I've confirmed Inprise JDK has dynamic libraries and a
JAR file which implement JPDA, libjdwp.so,
libdt_socket.so and jpda.jar.

A JDPA implementation 1.0 for Solaris
(jpda-solsparc.zip) also contains them.
It is available at http://java.sun.com/products/jpda/.

> That is a requirement for the JBuilder debugger,
> local and remote, to work.

I consent to you. Working JBuilder is an evidence of
JPDA implementation.

> > And I suppose only JDI requires an additional JAR file
> > named jpda.jar, which contains the following packages.
>
> Check.

I noticed jpda.jar which included in Inprise JDK is
different from it provided by Sun such as JPDA 1.0. The
Inprise's jpda.jar contains more classes than Sun's.

Will the difference be contributed to developers other
than Inprise?


And I have more questions about JVMDI. Does Inprise JIT
(libjavacomp.so) support JVMDI? And how about Sun's
(libsunwjit.so)? I suppose Sun JIT does not and Inprise
JIT may possibly do. If Inprise JIT does not, JBuilder
should suffer it. Or is debugging possible as far as JIT
is disabled?

JIT compilers have to support JVMDI to make it
work. Some functions of JVMDI need JIT support. For
instance, access to local variables and location
(a.k.a. program counter) in a stack frame. The functions
cannot work correctly without JIT support because native
code generated by JIT has its own execution context
which differ from the context for JVM as a stack machine.
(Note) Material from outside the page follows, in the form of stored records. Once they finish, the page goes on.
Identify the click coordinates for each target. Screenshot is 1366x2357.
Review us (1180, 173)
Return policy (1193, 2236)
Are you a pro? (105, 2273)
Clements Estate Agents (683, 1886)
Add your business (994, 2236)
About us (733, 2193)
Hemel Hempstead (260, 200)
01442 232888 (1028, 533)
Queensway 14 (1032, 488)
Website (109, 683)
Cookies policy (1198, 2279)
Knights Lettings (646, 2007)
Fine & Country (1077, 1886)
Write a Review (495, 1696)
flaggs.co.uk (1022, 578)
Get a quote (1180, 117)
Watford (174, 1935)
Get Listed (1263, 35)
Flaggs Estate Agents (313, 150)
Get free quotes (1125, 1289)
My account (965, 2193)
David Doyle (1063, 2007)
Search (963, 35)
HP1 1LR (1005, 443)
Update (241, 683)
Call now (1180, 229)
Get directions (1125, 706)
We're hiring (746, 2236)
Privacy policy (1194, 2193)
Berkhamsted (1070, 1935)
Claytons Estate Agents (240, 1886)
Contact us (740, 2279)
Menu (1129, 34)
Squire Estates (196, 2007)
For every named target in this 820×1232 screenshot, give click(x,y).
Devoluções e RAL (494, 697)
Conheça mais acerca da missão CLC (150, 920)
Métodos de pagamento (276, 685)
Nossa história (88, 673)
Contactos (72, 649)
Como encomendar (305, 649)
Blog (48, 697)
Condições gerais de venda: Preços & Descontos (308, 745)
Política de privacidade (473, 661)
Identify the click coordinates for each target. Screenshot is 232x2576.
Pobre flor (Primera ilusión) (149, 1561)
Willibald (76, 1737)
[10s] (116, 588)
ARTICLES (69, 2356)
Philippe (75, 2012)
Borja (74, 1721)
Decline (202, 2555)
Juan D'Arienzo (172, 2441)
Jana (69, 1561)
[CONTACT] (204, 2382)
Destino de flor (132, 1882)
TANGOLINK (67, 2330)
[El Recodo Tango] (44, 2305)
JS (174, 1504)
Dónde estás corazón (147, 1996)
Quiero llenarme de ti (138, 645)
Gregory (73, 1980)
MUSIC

Note that we have to diable JIT when we use Sun's JPDA
1.0. A paragraph in JPDA documents "Starting a VM with a
JVMDI Client" says, you have to disable JIT if you'd
like to debug because the classic VM does not support
debugging with the JIT enabled.

I don't know about other JVM specifically. But HotSpot
VM can support debugging. In other words it will support
JVMDI. The HotSpot VM has a feature called "On stack
replacement". The function can convert the execution
context in compiled code to the context in JVM. And IBM
JIT can also do it as far as I heard.


Kazuyuki SHUDO                          Happy Hacking!
  Muraoka Lab., School of Sci. & Eng., Waseda Univ.